Durch die Krise in Italien wird es wohl bald eine neue Regierung geben. Doch das würde wenig an der Flüchtlingspolitik ändern.

Flüstern im Senat: Giuseppe Conte und Luigi Di Maio Foto: ap

Rom taz | Es waren rundum misslungene Stunden für Matteo Salvini. Just während er am Dienstagnachmittag im italienischen Senat den Worten des Ministerpräsidenten Giuseppe Conte zuhören musste, der ihm, dem Verursacher der Regierungskrise, die Leviten las, ereilte den Innenminister und Lega-Chef eine weitere unschöne Nachricht. Die Staatsanwaltschaft auf Sizilien hatte den Landgang der Flüchtlinge von der „Open Arms“ angeordnet, obwohl doch Salvini verkündet hatte, „niemals“ würden sie den Fuß auf italienischen Boden setzen. Gleich doppelt stand er so als zahnloser Tiger da.

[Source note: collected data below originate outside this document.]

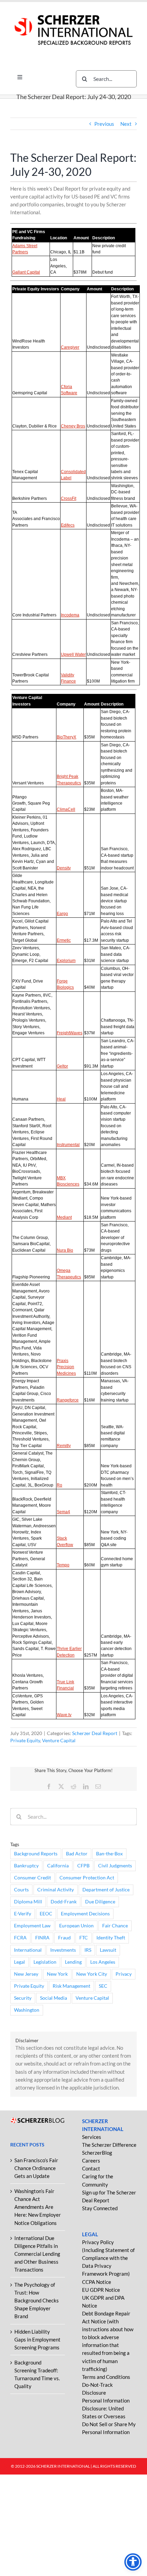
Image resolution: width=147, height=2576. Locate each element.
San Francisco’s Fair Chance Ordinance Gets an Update (36, 2168)
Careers (91, 2160)
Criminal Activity (55, 1889)
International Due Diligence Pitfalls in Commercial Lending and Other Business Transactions (37, 2254)
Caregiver (70, 347)
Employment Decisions (85, 1913)
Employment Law (32, 1925)
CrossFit (68, 498)
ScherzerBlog (97, 2153)
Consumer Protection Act (86, 1877)
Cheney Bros (73, 426)
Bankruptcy (26, 1865)
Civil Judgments (115, 1865)
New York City (91, 1974)
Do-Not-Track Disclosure (97, 2389)
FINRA (42, 1937)
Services (91, 2137)
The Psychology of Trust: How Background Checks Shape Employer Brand (36, 2300)
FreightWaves (69, 1033)
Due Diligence (100, 1901)
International (28, 1950)
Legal (19, 1962)
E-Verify (22, 1913)
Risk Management (71, 1986)
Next (126, 124)
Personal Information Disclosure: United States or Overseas (106, 2408)
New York (57, 1974)
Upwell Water (73, 654)
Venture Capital (59, 1740)
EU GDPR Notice (101, 2290)
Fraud (64, 1937)
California (58, 1865)
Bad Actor (77, 1853)
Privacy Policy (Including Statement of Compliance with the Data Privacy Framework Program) (108, 2258)
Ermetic (64, 940)
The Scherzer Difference (109, 2145)
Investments (63, 1950)
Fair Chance (115, 1925)
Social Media (53, 1998)
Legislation (45, 1962)
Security (22, 1998)
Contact (91, 2168)
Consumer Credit (32, 1877)
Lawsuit (108, 1950)
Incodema (70, 615)
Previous (104, 124)
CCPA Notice (96, 2282)
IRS (87, 1950)
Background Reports (35, 1853)
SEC (103, 1986)
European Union (76, 1925)
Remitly (64, 1445)
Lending (73, 1962)
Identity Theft (110, 1937)
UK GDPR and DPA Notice (103, 2302)
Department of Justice (106, 1889)
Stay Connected (100, 2208)
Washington (26, 2010)
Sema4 (63, 1511)
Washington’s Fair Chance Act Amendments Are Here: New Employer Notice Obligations (37, 2207)
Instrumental (68, 1144)
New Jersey (26, 1974)
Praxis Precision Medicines (66, 1367)
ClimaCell (66, 809)
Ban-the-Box (109, 1853)
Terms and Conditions (106, 2377)
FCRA (20, 1937)
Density (64, 868)
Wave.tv (64, 1714)
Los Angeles (102, 1962)
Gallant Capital (26, 272)
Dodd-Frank (64, 1901)
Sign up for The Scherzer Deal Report (109, 2196)
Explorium (66, 960)
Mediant (64, 1217)
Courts (21, 1889)
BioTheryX (66, 737)
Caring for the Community (97, 2180)
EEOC (46, 1913)
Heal (61, 1099)
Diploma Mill (28, 1901)
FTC (83, 1937)
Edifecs (68, 525)
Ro (59, 1485)
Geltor (62, 1066)
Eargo (62, 913)
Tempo (63, 1565)
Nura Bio (65, 1250)
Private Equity (25, 1740)
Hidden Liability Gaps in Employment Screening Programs (37, 2339)
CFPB (83, 1865)
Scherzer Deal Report (94, 1733)
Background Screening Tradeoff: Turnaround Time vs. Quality (37, 2374)
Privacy (124, 1974)
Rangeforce (68, 1400)
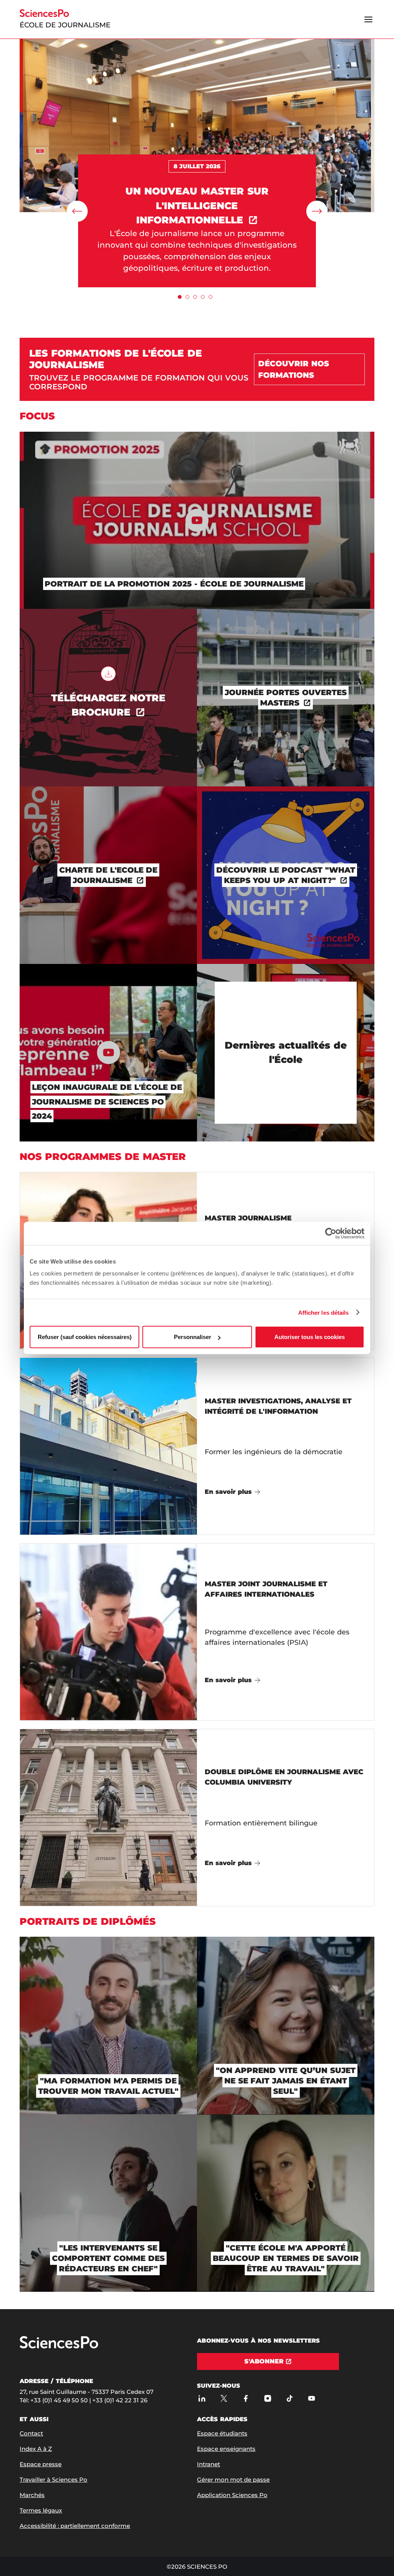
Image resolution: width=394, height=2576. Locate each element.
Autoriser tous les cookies (309, 1337)
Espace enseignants (226, 2448)
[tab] (180, 297)
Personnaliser (192, 1337)
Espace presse (41, 2464)
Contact (31, 2433)
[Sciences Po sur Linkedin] (202, 2398)
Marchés (32, 2495)
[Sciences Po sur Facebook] (245, 2398)
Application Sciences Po (232, 2495)
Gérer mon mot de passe (233, 2479)
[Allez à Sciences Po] (59, 2346)
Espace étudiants (222, 2433)
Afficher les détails (323, 1312)
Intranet (208, 2464)
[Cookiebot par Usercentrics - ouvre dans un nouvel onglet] (330, 1233)
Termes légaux (41, 2510)
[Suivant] (316, 211)
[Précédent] (77, 211)
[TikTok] (289, 2398)
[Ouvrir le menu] (368, 19)
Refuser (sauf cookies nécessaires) (85, 1337)
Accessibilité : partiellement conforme (75, 2525)
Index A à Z (36, 2448)
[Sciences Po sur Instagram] (267, 2398)
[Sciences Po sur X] (224, 2398)
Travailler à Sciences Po (53, 2479)
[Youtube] (311, 2398)
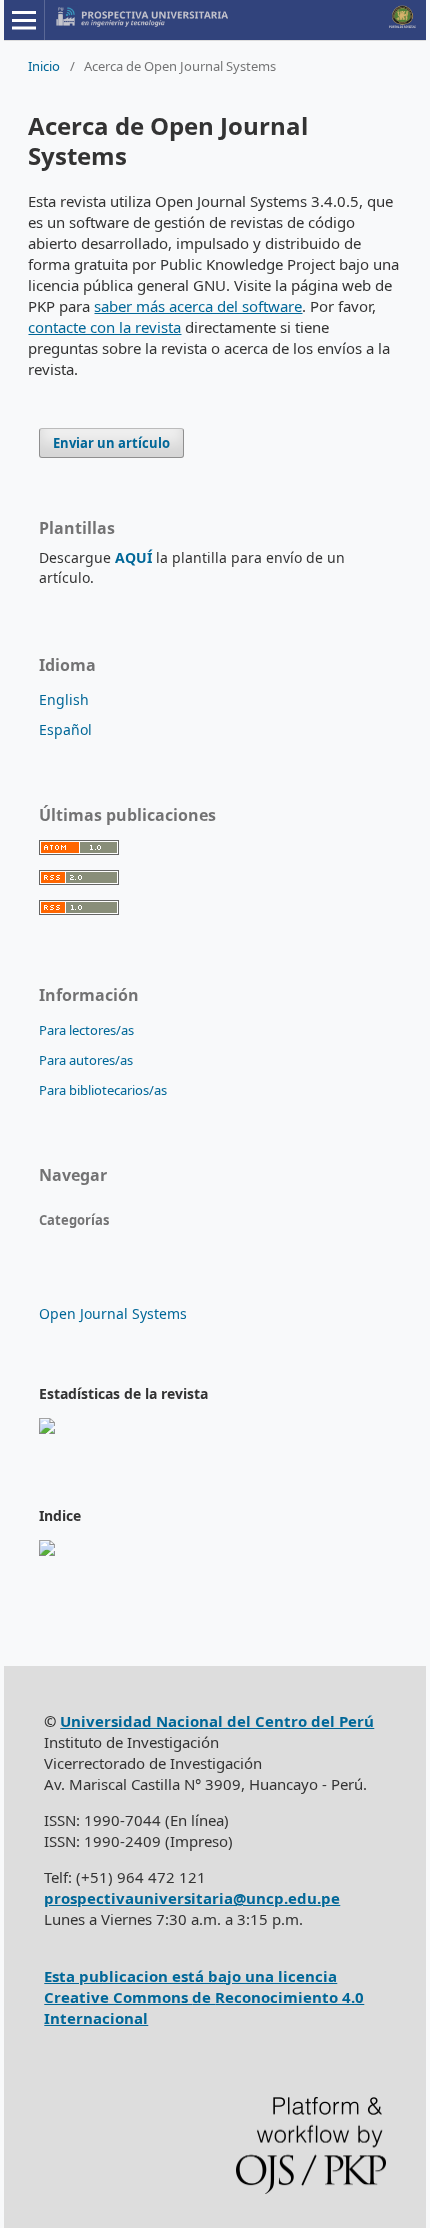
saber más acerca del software (198, 306)
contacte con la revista (104, 327)
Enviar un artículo (111, 443)
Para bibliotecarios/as (103, 1090)
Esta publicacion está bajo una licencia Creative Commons (190, 1986)
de (203, 1997)
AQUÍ (133, 557)
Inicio (44, 66)
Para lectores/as (86, 1030)
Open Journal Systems (113, 1313)
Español (65, 729)
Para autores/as (86, 1060)
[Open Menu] (24, 20)
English (64, 699)
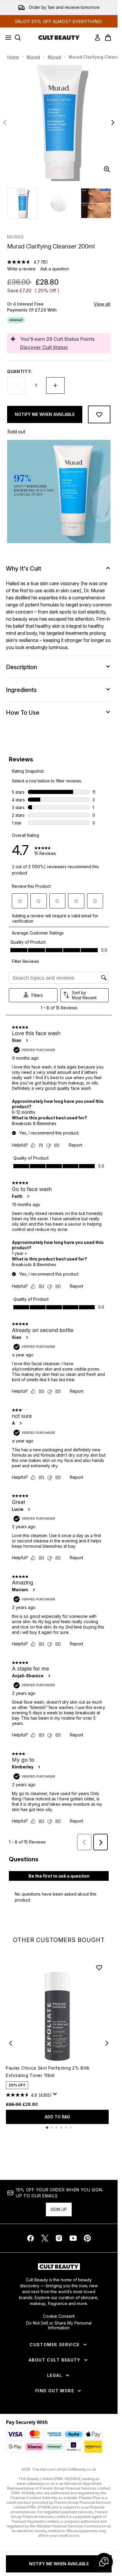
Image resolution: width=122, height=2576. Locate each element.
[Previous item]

Gewiss, das perfekte zeitliche Zusammenfallen der beiden Ereignisse war purer Zufall, aber natürlich stellt sich die Frage: Was wird aus Salvinis Politik der „geschlossenen Häfen“, sprich der Totalabschottung gegen Flüchtlinge, jetzt, da er die Regierung in die Krise gestürzt hat?

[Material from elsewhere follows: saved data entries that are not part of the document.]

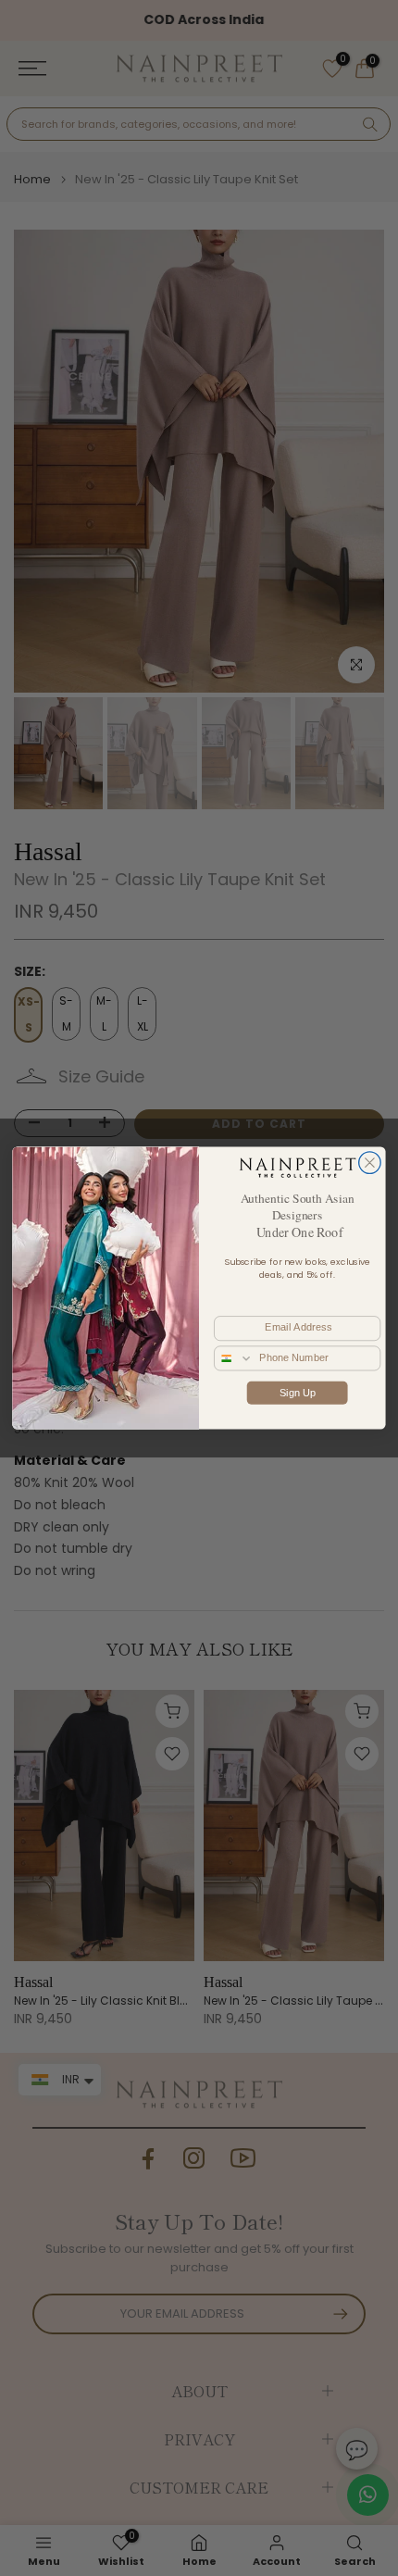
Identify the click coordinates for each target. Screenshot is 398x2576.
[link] (297, 1167)
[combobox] (234, 1358)
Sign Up (298, 1392)
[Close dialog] (370, 1163)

Als realistisch gelten in Italien nur zwei Szenarien: entweder eine Koalition aus dem bisher an der Seite der Lega regierenden Movimento5Stelle (M5S) und der sozialdemokratischen Partito Democratico (PD) oder aber Neuwahlen im Herbst. Schnelle Neuwahlen sähen mit einiger Sicherheit Salvini als Sieger. Er könnte dann völlig ungehindert seinen Krieg gegen die NGOs fortsetzen, womöglich in Koalition mit der radikal rechten Partei Fratelli d’Italia, die die privaten Rettungsschiffe am liebsten direkt versenken würde.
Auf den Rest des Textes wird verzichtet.